F-16C/D Fighting Falcon 

In December 1983, a Letter of Acceptance (LOA) was signed between the Turkish Air Force and the U.S. Air Force for 160 F-16 aircraft. With the agreement called Peace Onyx-I, the first 8 aircraft would be manufactured at General Dynamics Fort Worth facilities, while the remaining 152 (136 F-16C and 24 F-16D) would be manufactured at TUSAŞ facilities. 160 F-16C/D Block 30 and 40 aircraft purchased between 1987-1994 are fitted with the General Electric F110-GE-100 engine. The aircraft are equipped with the AN/ALQ-178(V)3 electronic warfare system. In 1993, 40 AN/AAQ-13 Navigation Pods and 20 AN/AAQ-14 Targeting Pods were purchased. In 1997, 20 more targeting pods were purchased. Thus, the two F-16 Squadrons of the Turkish Air Force gained night attack and low altitude navigation capability. 

The Peace Onyx-II program started in March 1992, and 80 F-16C/D Block 50 aircraft were received between 1996-1999. The Block 50 aircraft were also fitted with the General Electric F110-GE-100 engine. In September 1998, the 151st Squadron was activated at the 5th Main Jet Base with its Block 50 aircraft, and the first Squadron of the Turkish Air Force became operational. With the Peace Onyx-III program, studies began in 2003 for the mid-life upgrade of the F-16s. In this context, a program similar to the Common Configuration Implementation Program (CCIP) of the US Air Force was prepared for F-16 aircraft. The project aimed to modernize Block 40 and 50s to meet current needs and to eliminate the differences between the Blocks. While the CCIP project was continuing, 30 F-16C/D Block 50+ were ordered under the Peace Onyx-IV program to replace the planes lost due to accidents. With the CCIP program, the Turkish F-16s were upgraded to the level of Block 50+ jets. AGM-154A, AGM-154C, AGM-84K SLAM-ER, AIM-9X, and AIM-120C-7 were purchased for use on the PO-III and PO-IV aircraft. In addition to these munitions, 30 AN/AAQ-33 Sniper Targeting Pods, 30 AN/AAQ-13 LANTIRN ER navigation pods, and 20 ASELPODs were also purchased. Unlike the PO-III, the PO-IV aircraft are equipped with the AN/ALQ-211(V)4 Advanced Integrated Defensive Electronic Warfare Suite (AIDEWS). These aircraft are also equipped with CFT and feature a Dorsal Spine. In this way, the AN/ALQ-211(V)4 can be carried internally, allowing the aircraft to be used for combat missions. Unlike other F-16C/D planes in the Turkish Air Force inventory, Block 50+ aircraft are painted with a special radar-absorbing (RAM) paint called Have Glass II, which reduces the plane's radar cross-section. For the 19 F-16D Block 50, 13 F-16D Block 40, and 8 F-16D Block 30 aircraft that are in the Turkish Air Force inventory and do not have an active Electronic Warfare system, a total of 42 (in two batches) Exelis AN/ALQ-211(V)9 Advanced Integrated Defensive Electronic Warfare Suite (AIDEWS) pods were procured via the Foreign Military Sales (FMS) channel.

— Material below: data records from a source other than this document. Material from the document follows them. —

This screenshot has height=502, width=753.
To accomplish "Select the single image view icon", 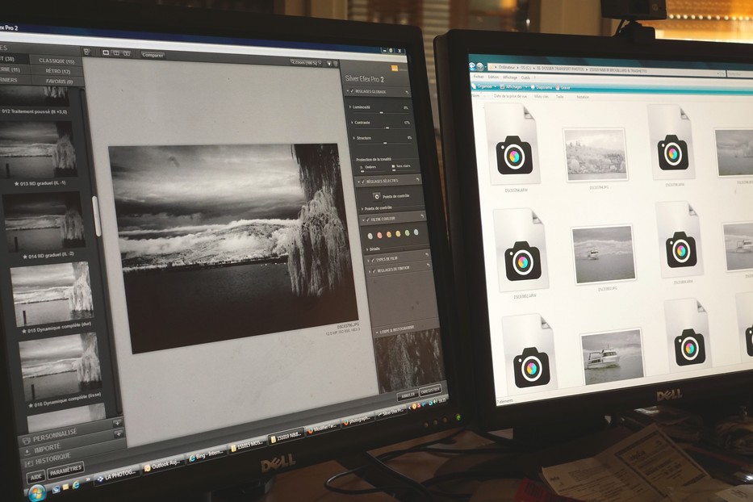I will (106, 52).
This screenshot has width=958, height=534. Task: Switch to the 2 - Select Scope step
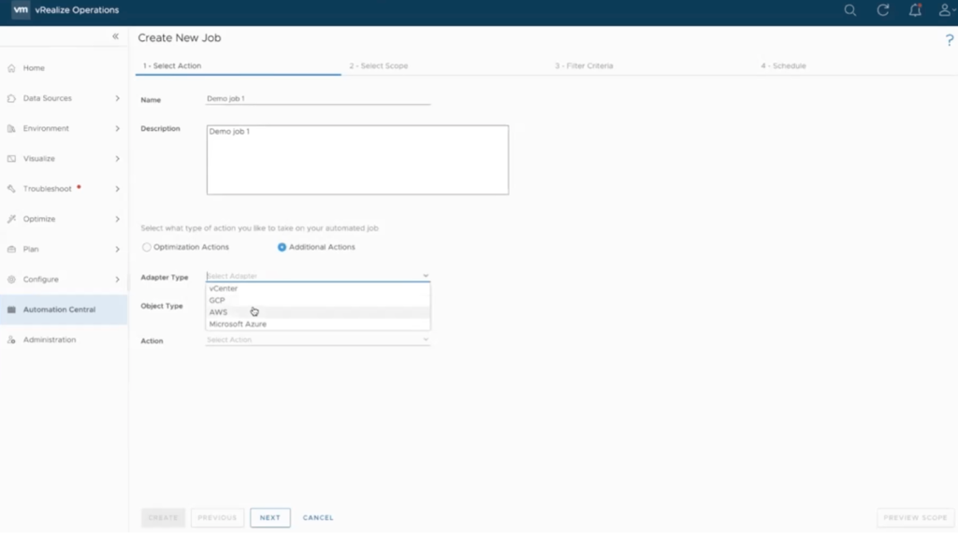coord(379,66)
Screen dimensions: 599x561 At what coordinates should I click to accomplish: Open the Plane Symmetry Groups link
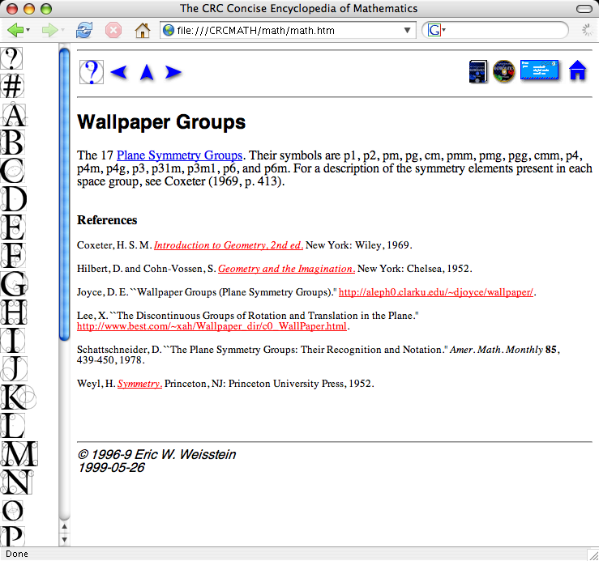[179, 155]
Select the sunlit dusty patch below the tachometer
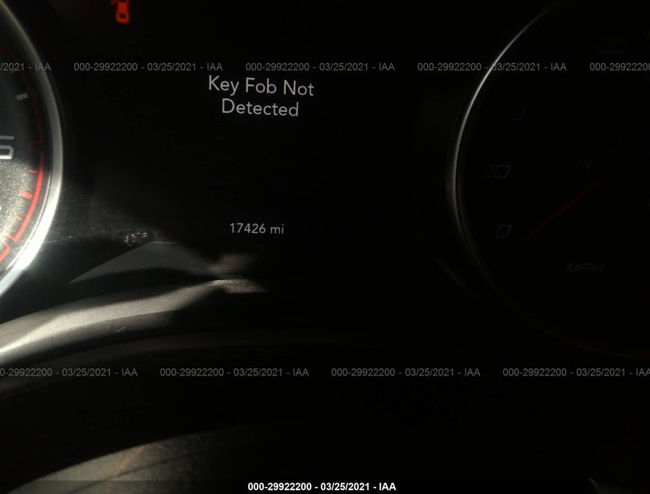Screen dimensions: 650x494 click(137, 237)
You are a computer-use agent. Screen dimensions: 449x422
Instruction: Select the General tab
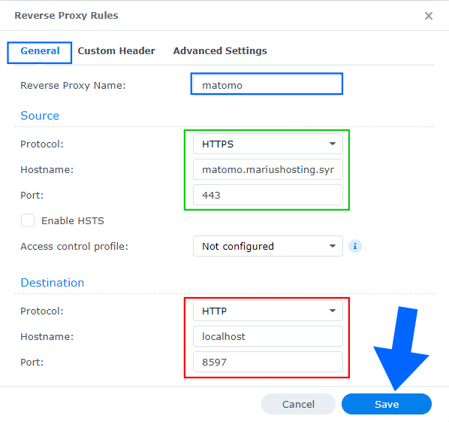(x=40, y=51)
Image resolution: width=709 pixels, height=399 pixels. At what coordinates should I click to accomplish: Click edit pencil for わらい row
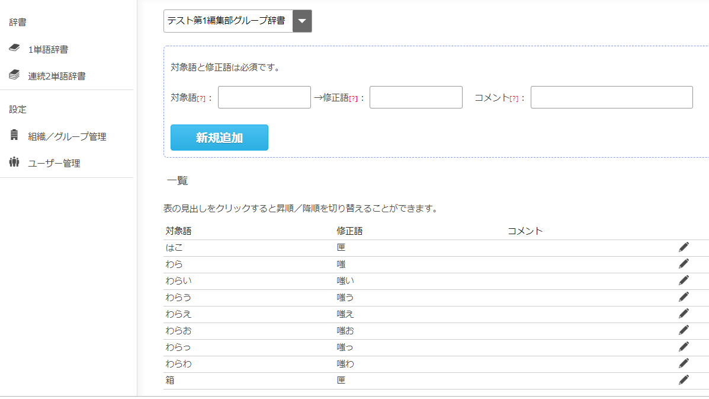pyautogui.click(x=684, y=280)
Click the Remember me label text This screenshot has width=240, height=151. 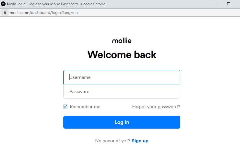[85, 107]
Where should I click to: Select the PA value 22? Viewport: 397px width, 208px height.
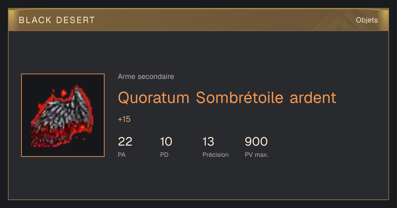click(125, 142)
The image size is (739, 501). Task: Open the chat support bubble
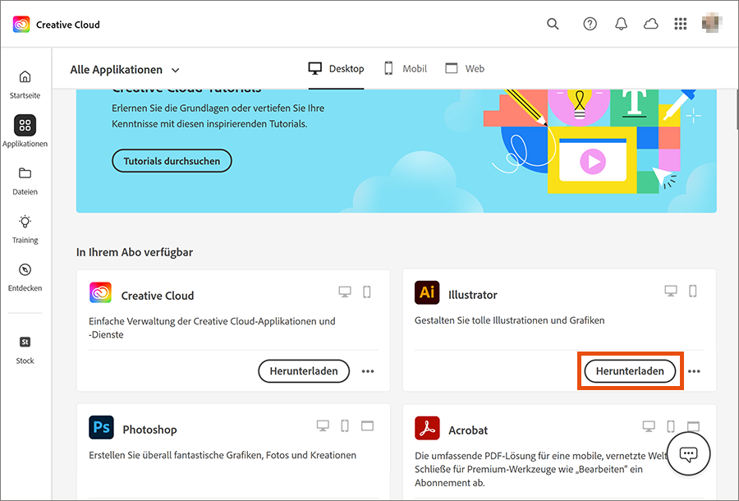pyautogui.click(x=688, y=453)
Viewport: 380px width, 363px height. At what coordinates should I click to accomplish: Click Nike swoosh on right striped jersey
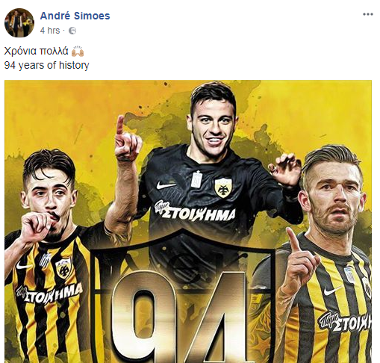(333, 291)
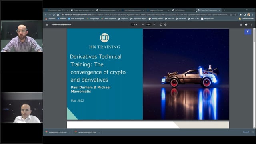Open the PDF viewer sidebar menu icon

(x=47, y=25)
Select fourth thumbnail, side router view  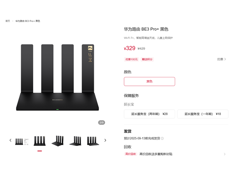pyautogui.click(x=76, y=141)
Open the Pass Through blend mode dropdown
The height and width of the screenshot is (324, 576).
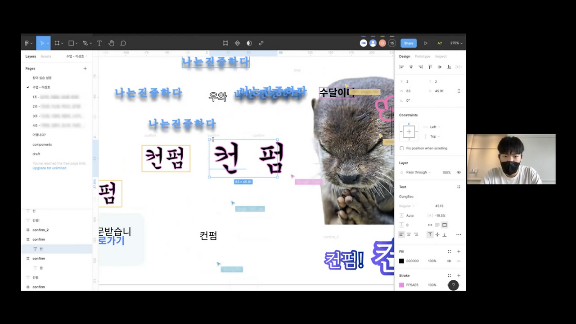click(x=419, y=172)
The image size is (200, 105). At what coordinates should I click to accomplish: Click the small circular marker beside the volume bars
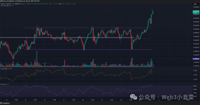pyautogui.click(x=153, y=65)
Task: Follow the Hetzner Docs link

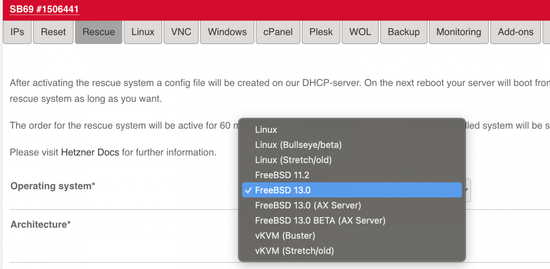Action: 90,152
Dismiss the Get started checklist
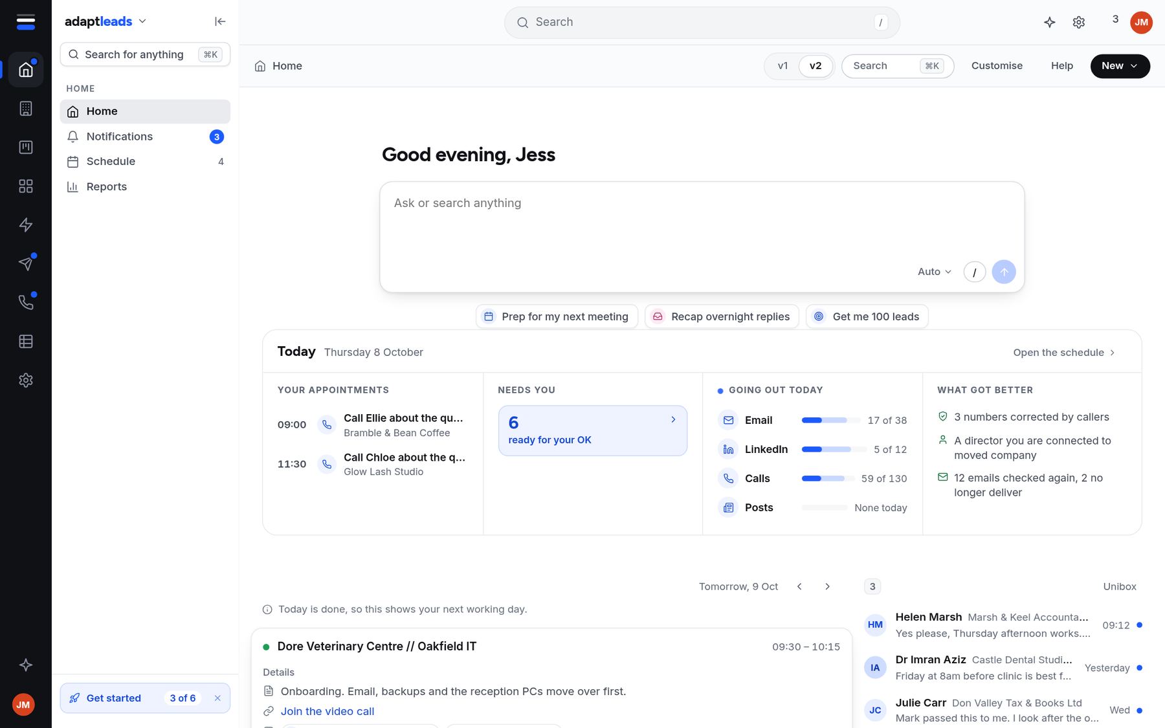This screenshot has width=1165, height=728. point(217,698)
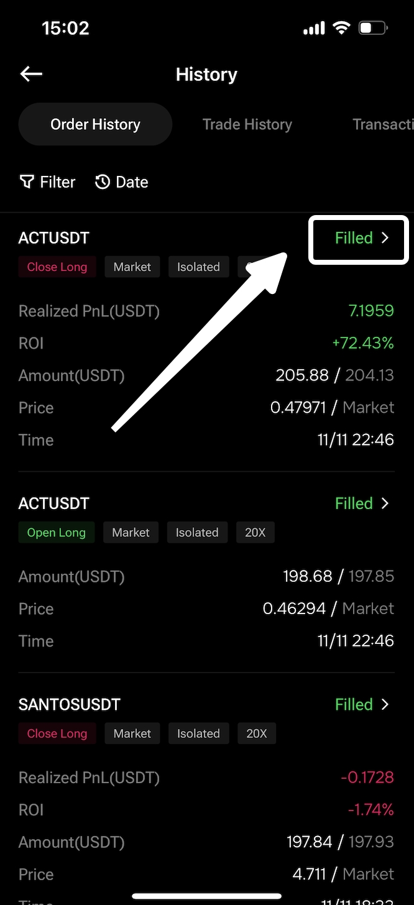This screenshot has height=905, width=414.
Task: Tap the +72.43% ROI value
Action: click(362, 343)
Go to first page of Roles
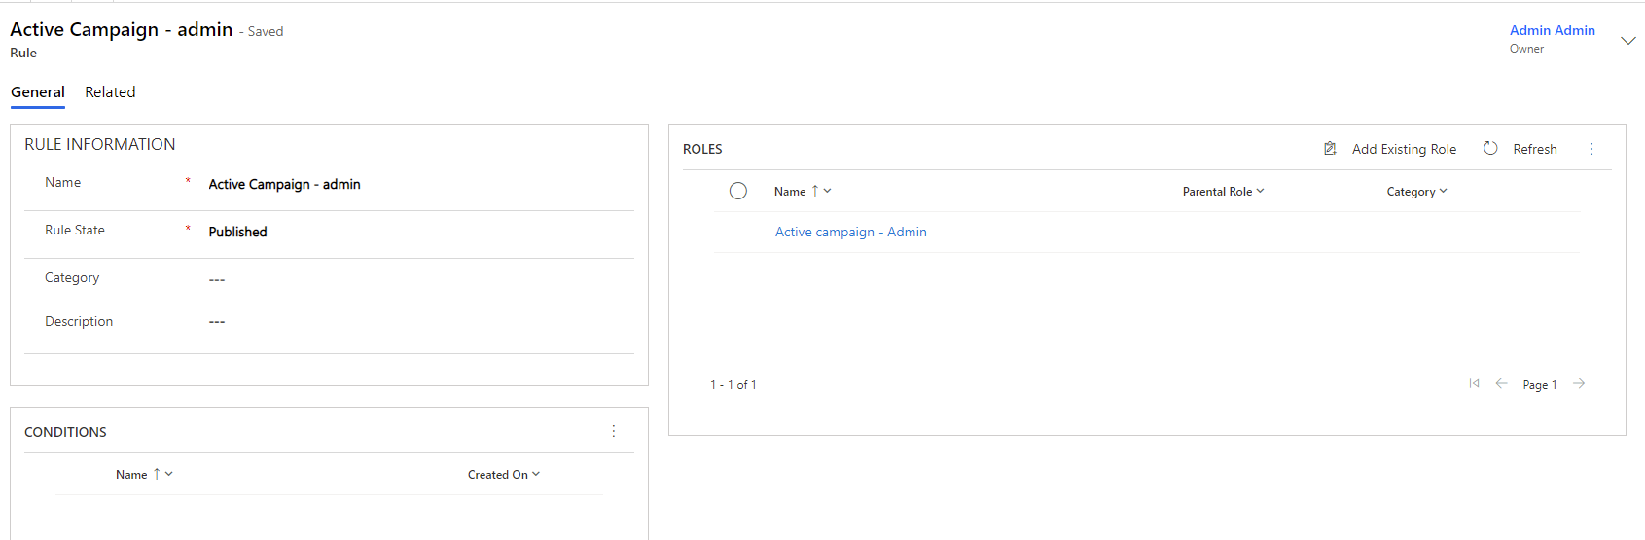1645x540 pixels. point(1474,384)
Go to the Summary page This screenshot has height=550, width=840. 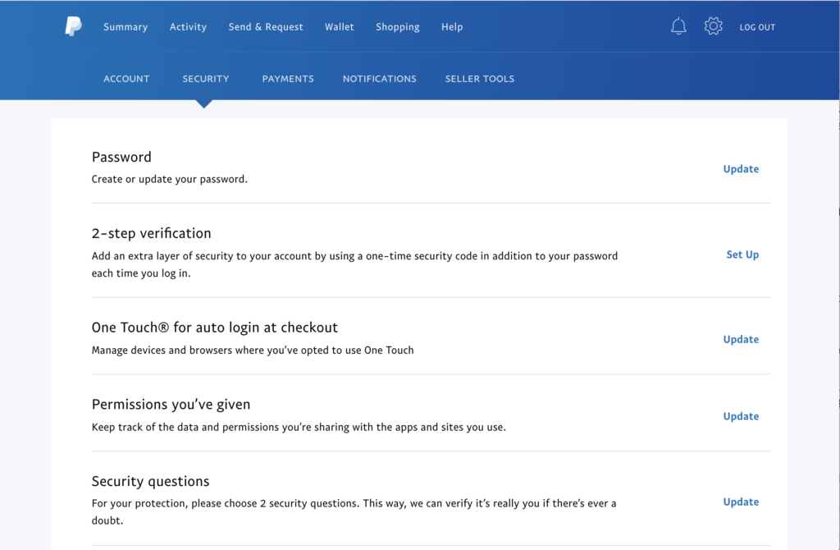[126, 27]
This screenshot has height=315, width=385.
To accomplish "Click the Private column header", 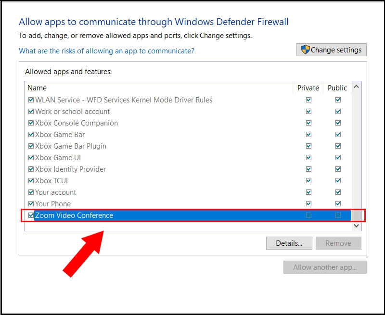I will [308, 88].
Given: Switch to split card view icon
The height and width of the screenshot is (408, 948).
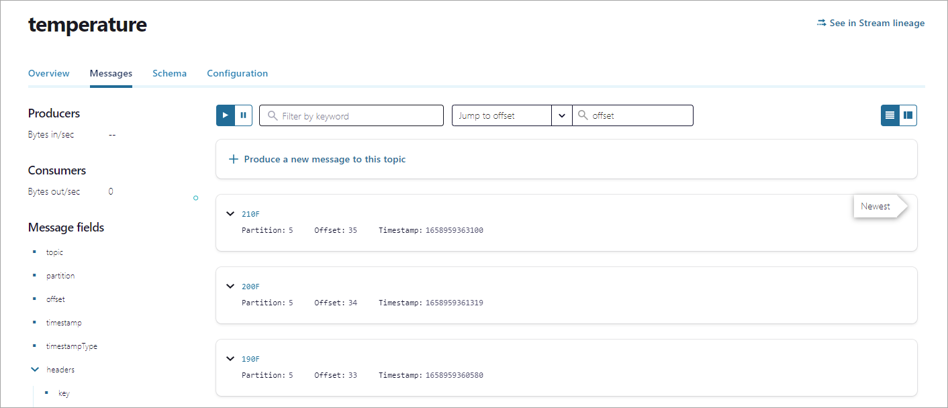Looking at the screenshot, I should 908,115.
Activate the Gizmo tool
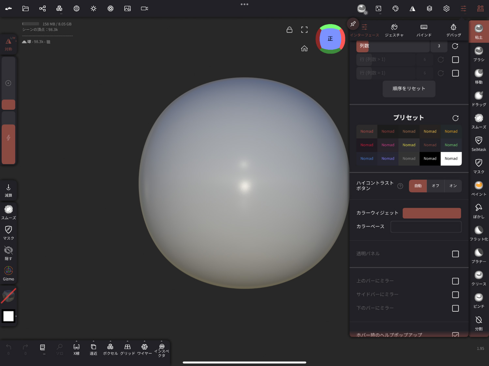 8,273
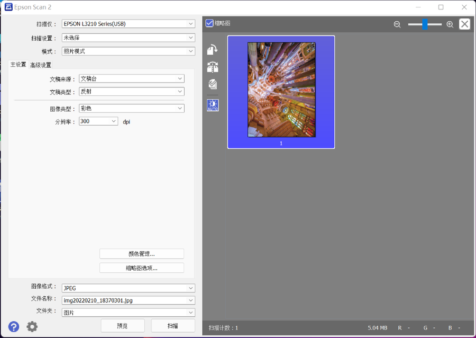Click the thumbnail zoom slider handle
The image size is (476, 338).
pyautogui.click(x=425, y=24)
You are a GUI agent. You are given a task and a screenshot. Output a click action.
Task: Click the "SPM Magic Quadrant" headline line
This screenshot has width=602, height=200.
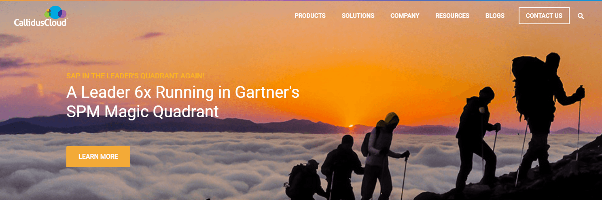pos(142,112)
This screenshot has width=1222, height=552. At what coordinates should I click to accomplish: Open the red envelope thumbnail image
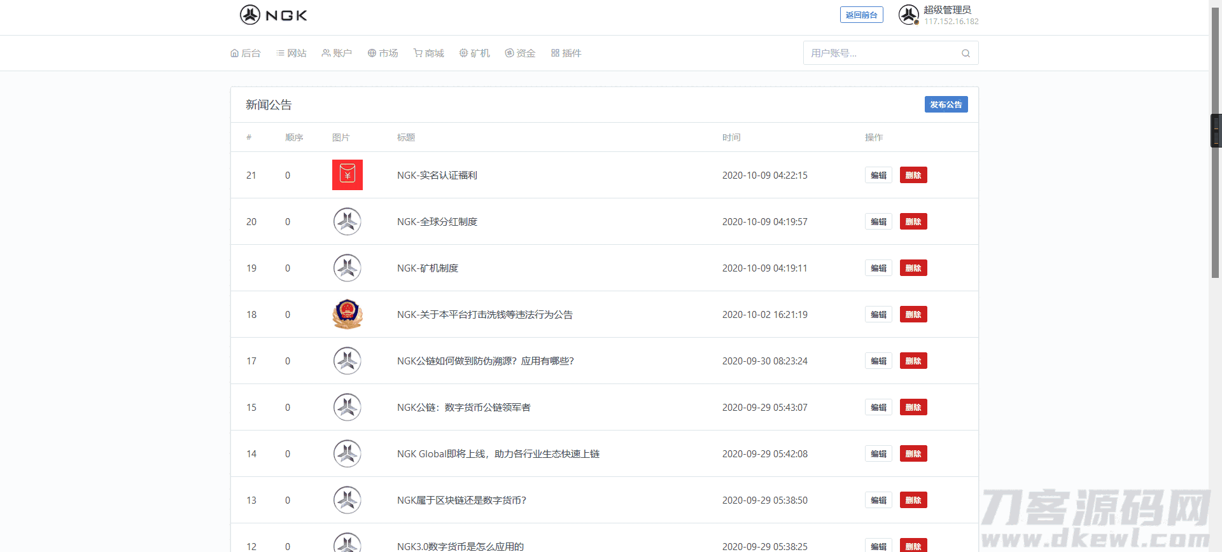[x=347, y=175]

Air Power Multiplier: Logistics-Command Control Capability & Training and Combat Readiness Level

As we can see, there are two Air Forces that are numerically close to each other. In a possible conflict, support elements of these aircraft, command control (C2) capability, training, and combat readiness levels will be the determining factors as well as the number of aircraft. 

Command & Control (C2) infrastructure have become more critical than ever in today's battlefield air operations. Detecting and identifying enemy elements from as far as possible is extremely important for the successful interception of hostile aircraft. Every country aims to keep its airspace under control with its radar network to protect itself as much as possible; therefore, they set up fixed radar stations at strategic points around the country. Fixed radars are relatively easy to destroy because their locations are known, so mobile radars and airborne early warning aircraft are used as a precaution. The fixed and mobile radars that Greece has installed on dozens of islands in the Aegean and the Mediterranean allow early detection of threats against the mainland. When Southern Cyprus decided to buy the S-300 missile system from Russia, the Turkish response was not just because of the system's long-range engagement capability. Thanks to the radar systems of the S-300, Greece would be able to see the airspace deep into Anatolia. This capability posed a greater threat than the missiles themselves. In addition to land-based radars, another important capability of Greece is the EMB-145H Airborne Early Warning and Command Control aircraft.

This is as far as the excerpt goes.